- REQUIRED WORK: Please restate, exactly as they appear, only the lines from the one that contains "Instruction: Select the 数据 column header" to the final line of the entries, with no pictures.

- RECORDS SHOWN:
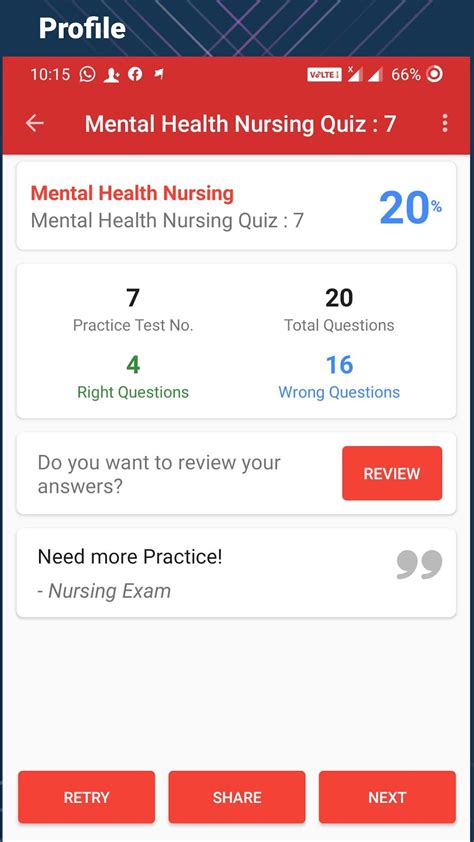Tap the battery circle icon
This screenshot has width=474, height=842.
(434, 74)
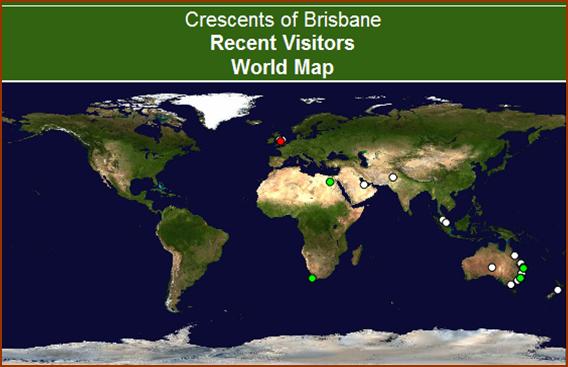Click the green marker at South Africa's southern tip
This screenshot has height=367, width=568.
(x=312, y=278)
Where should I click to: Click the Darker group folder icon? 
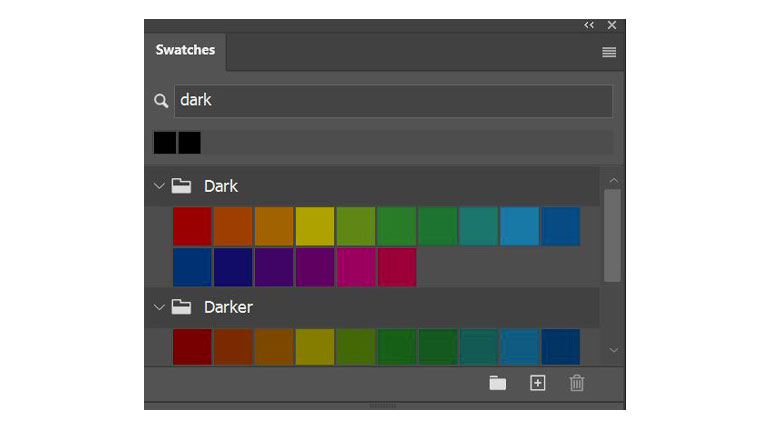(x=181, y=307)
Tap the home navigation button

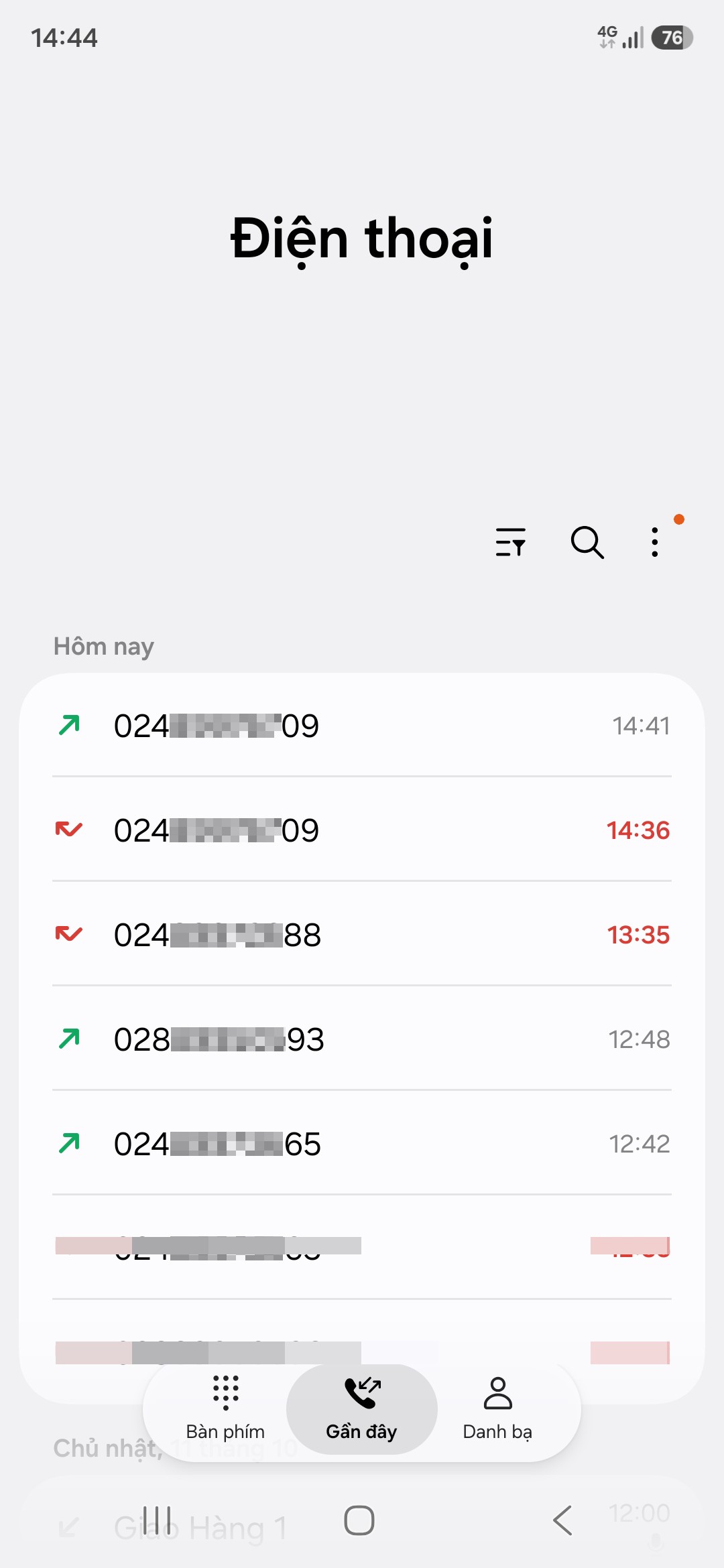[x=359, y=1520]
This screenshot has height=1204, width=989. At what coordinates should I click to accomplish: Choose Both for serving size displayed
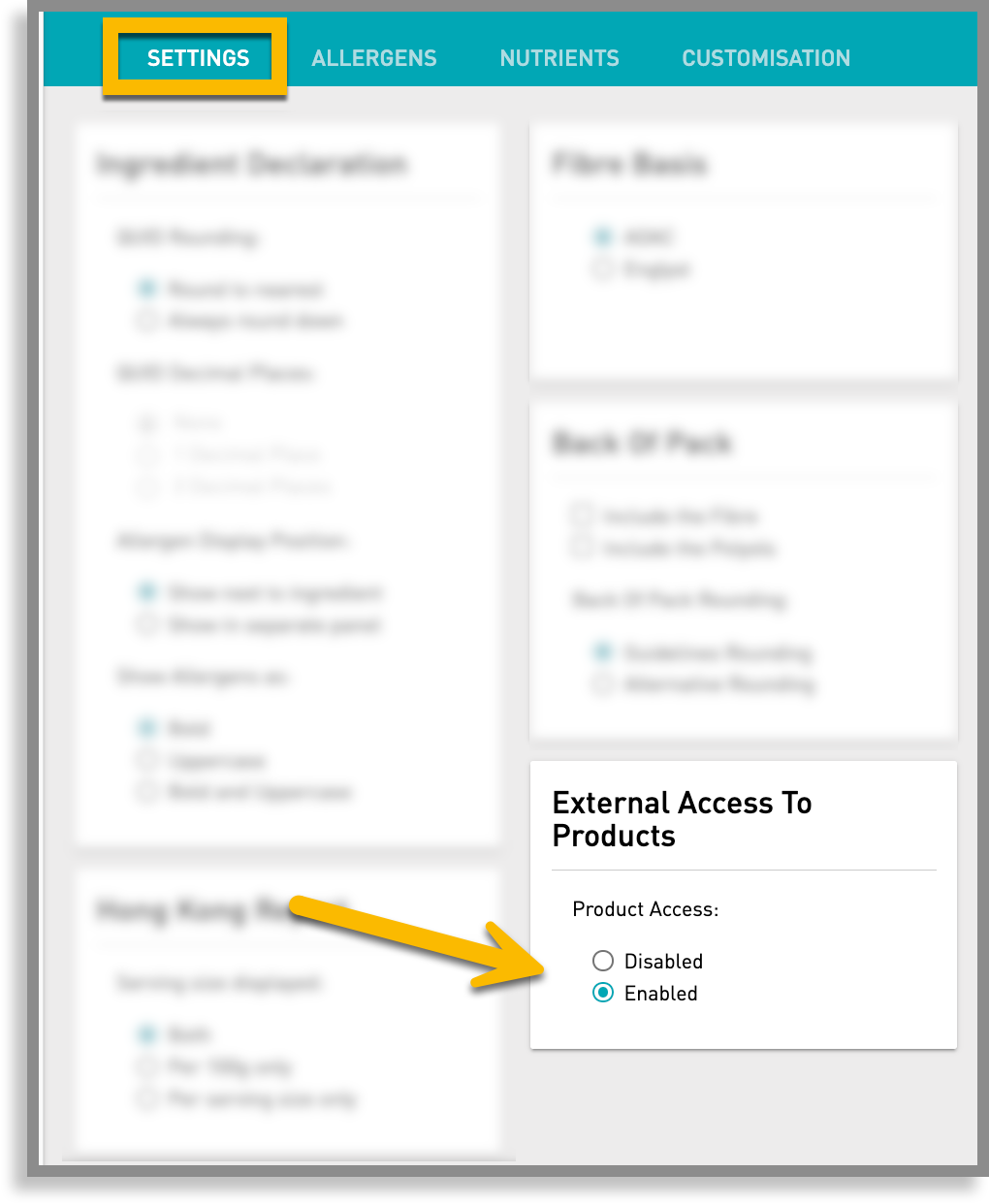146,1034
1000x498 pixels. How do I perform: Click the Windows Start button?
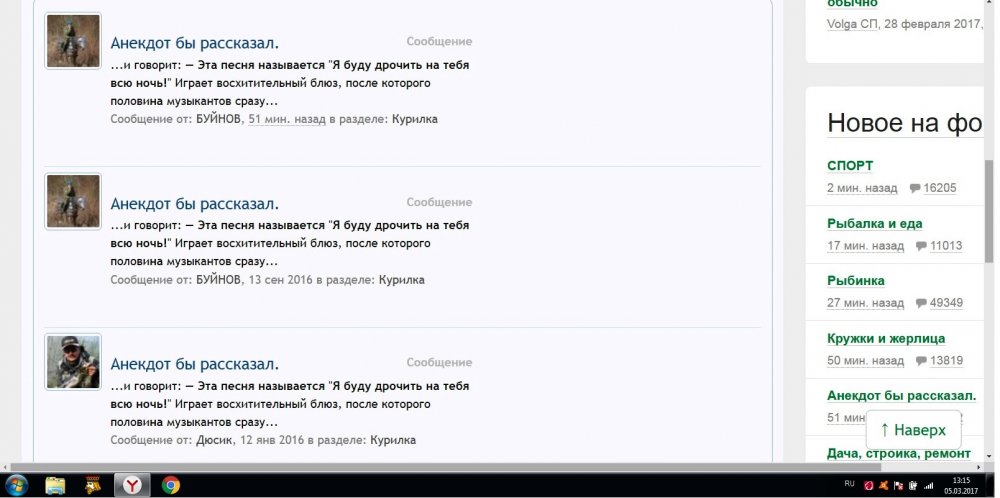17,485
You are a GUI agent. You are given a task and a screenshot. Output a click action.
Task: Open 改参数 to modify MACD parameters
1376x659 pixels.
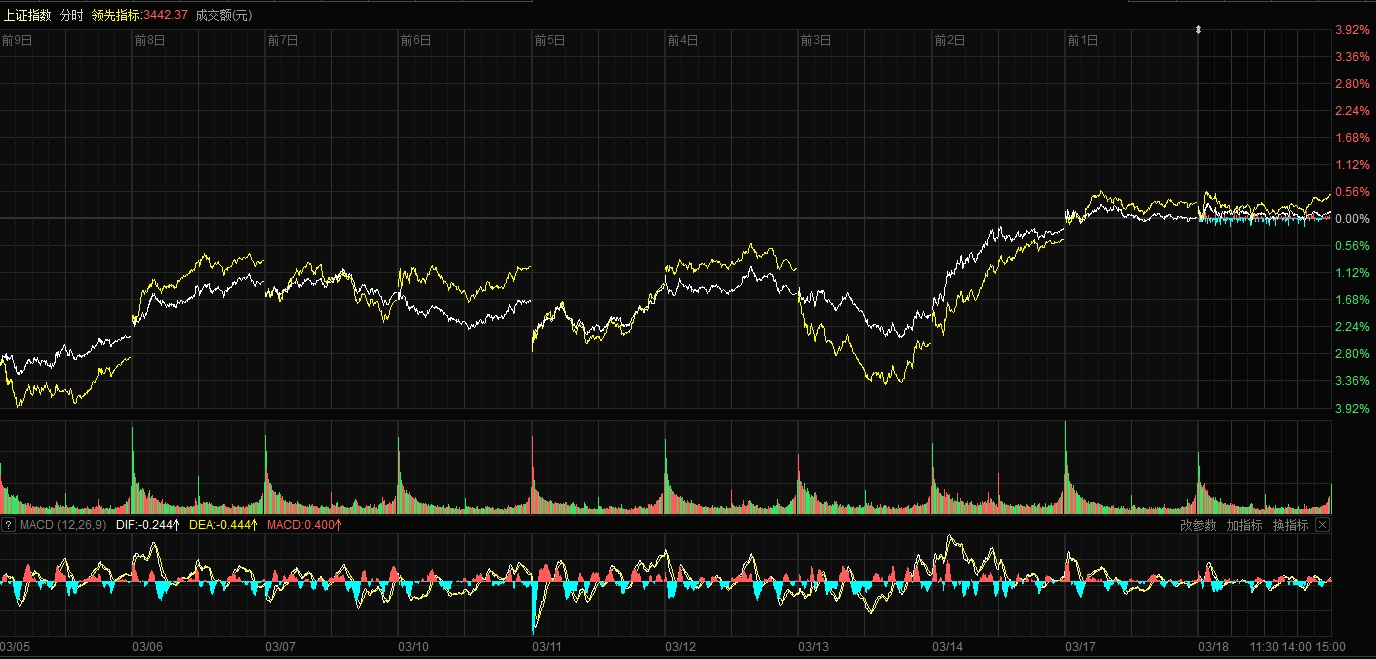pyautogui.click(x=1198, y=525)
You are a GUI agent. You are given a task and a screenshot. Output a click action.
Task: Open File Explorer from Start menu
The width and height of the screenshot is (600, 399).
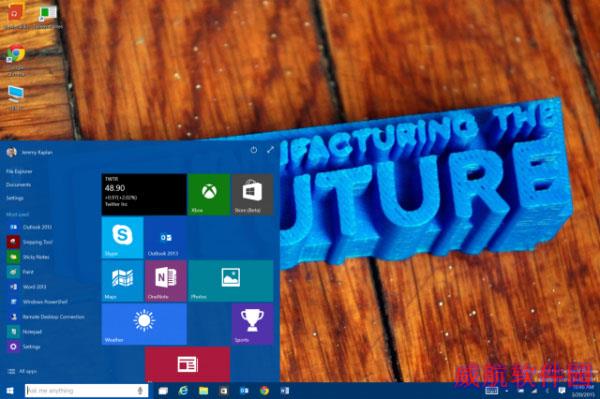click(x=19, y=171)
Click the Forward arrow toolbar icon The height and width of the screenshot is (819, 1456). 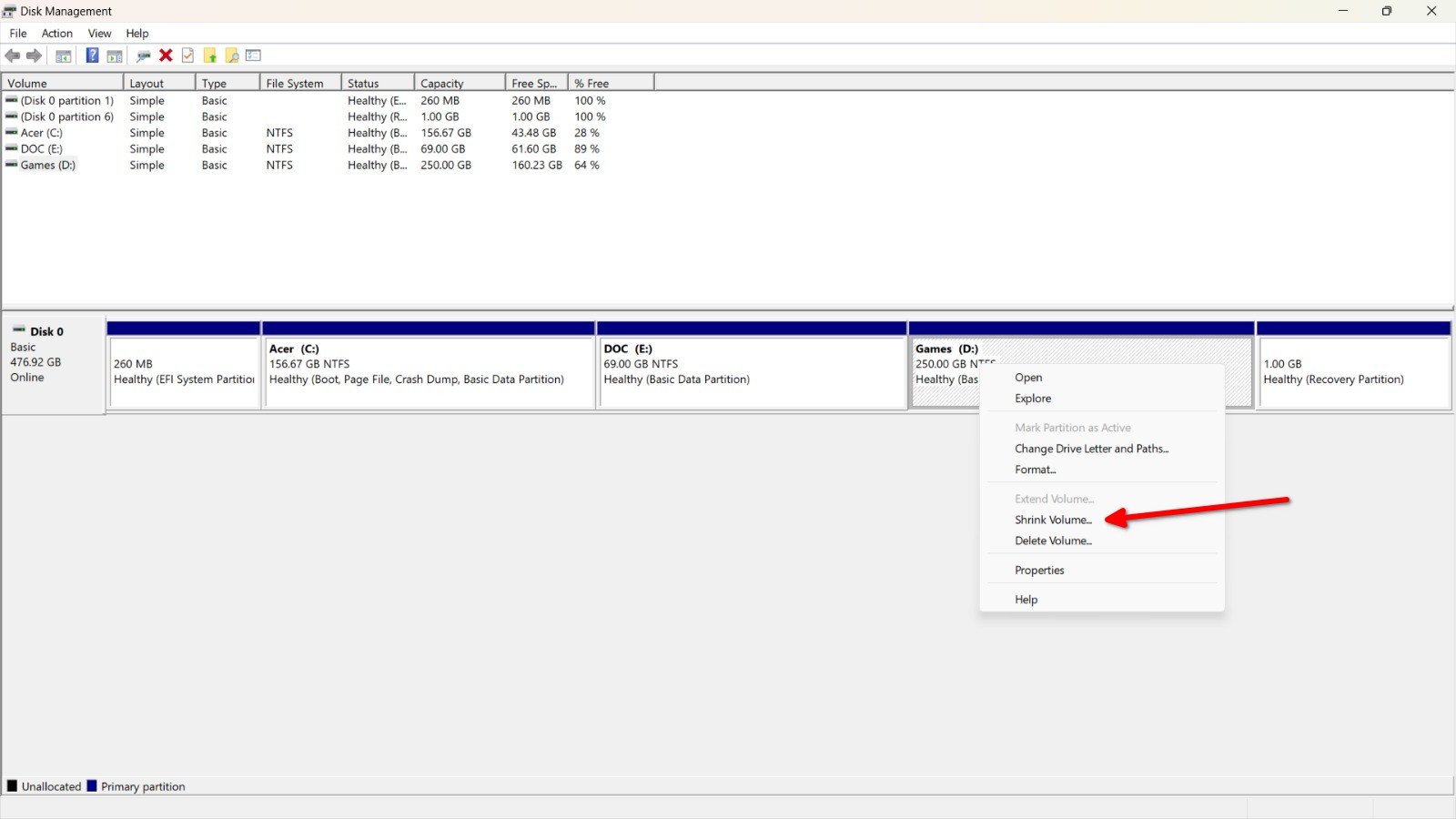(35, 56)
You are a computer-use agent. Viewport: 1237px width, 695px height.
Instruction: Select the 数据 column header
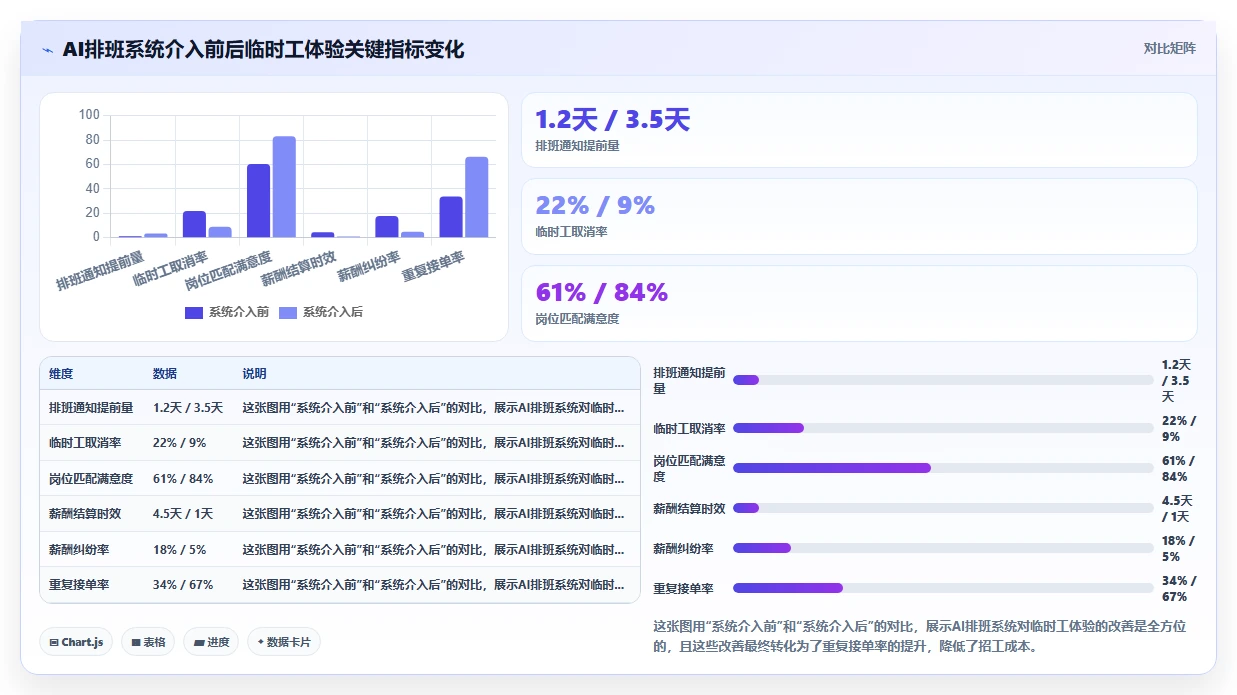(x=165, y=374)
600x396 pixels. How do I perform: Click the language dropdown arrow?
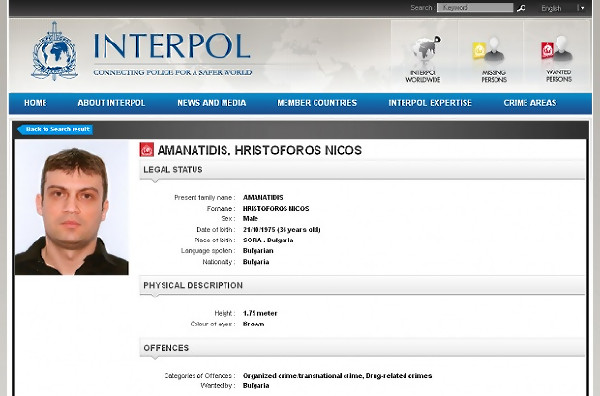(x=582, y=8)
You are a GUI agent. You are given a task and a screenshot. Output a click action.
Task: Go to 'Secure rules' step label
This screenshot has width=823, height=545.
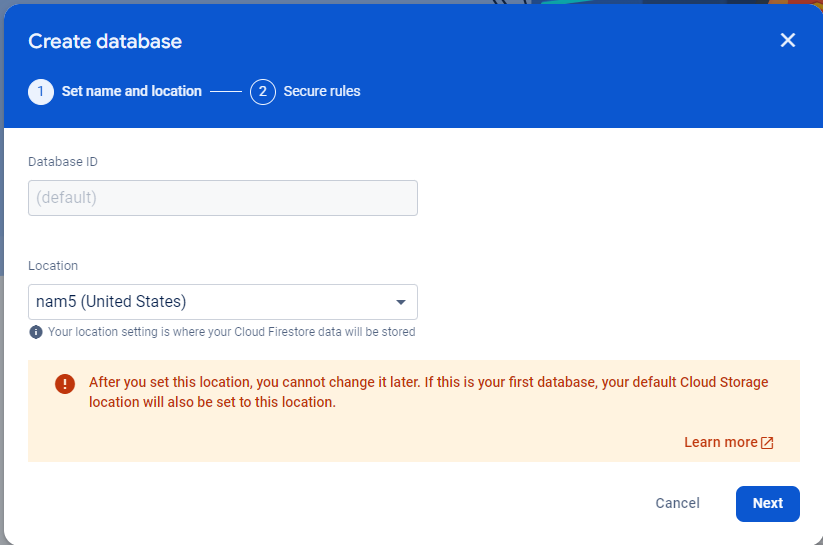[322, 91]

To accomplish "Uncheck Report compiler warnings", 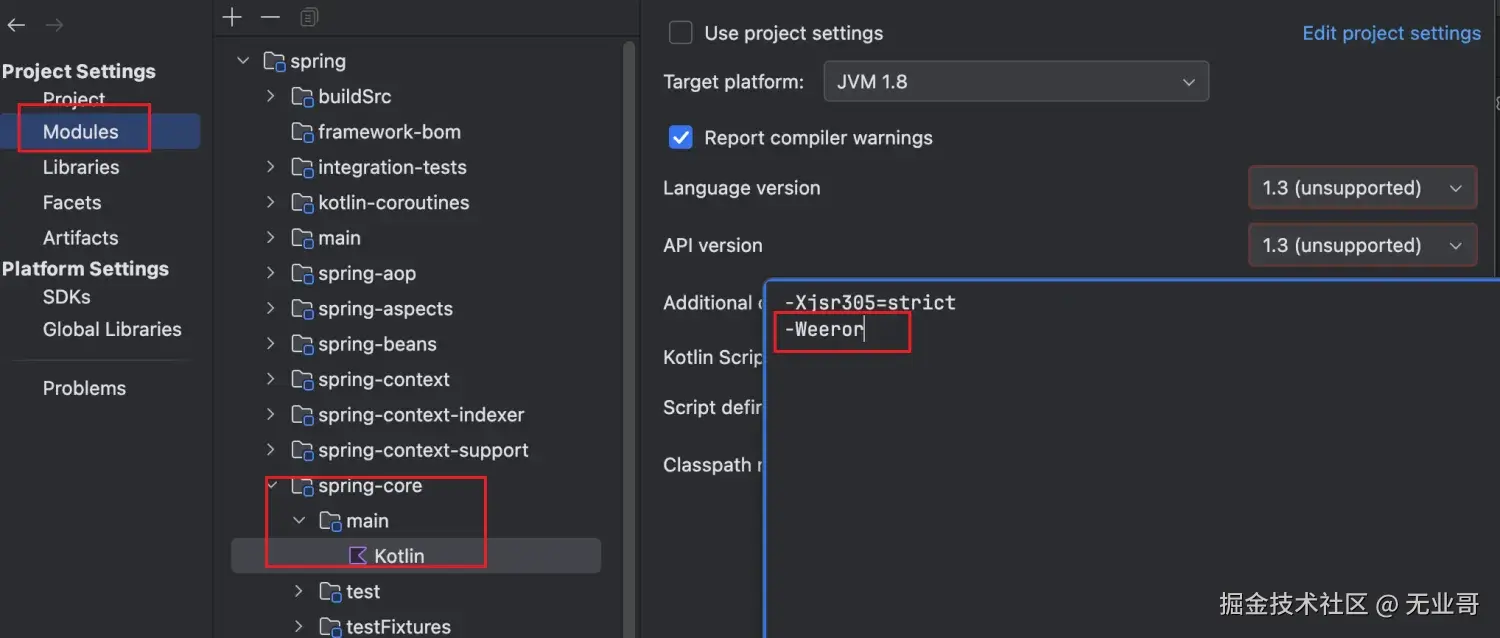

- WORKED SOLUTION:
Instruction: Select the 数据 column header
(x=165, y=374)
600x396 pixels. How do I perform: Click the language dropdown arrow?
(x=582, y=8)
You are a GUI agent. You are given a task and a screenshot. Output a click action.
Task: Go to 'Secure rules' step label
This screenshot has width=823, height=545.
[322, 91]

To accomplish "Uncheck Report compiler warnings", 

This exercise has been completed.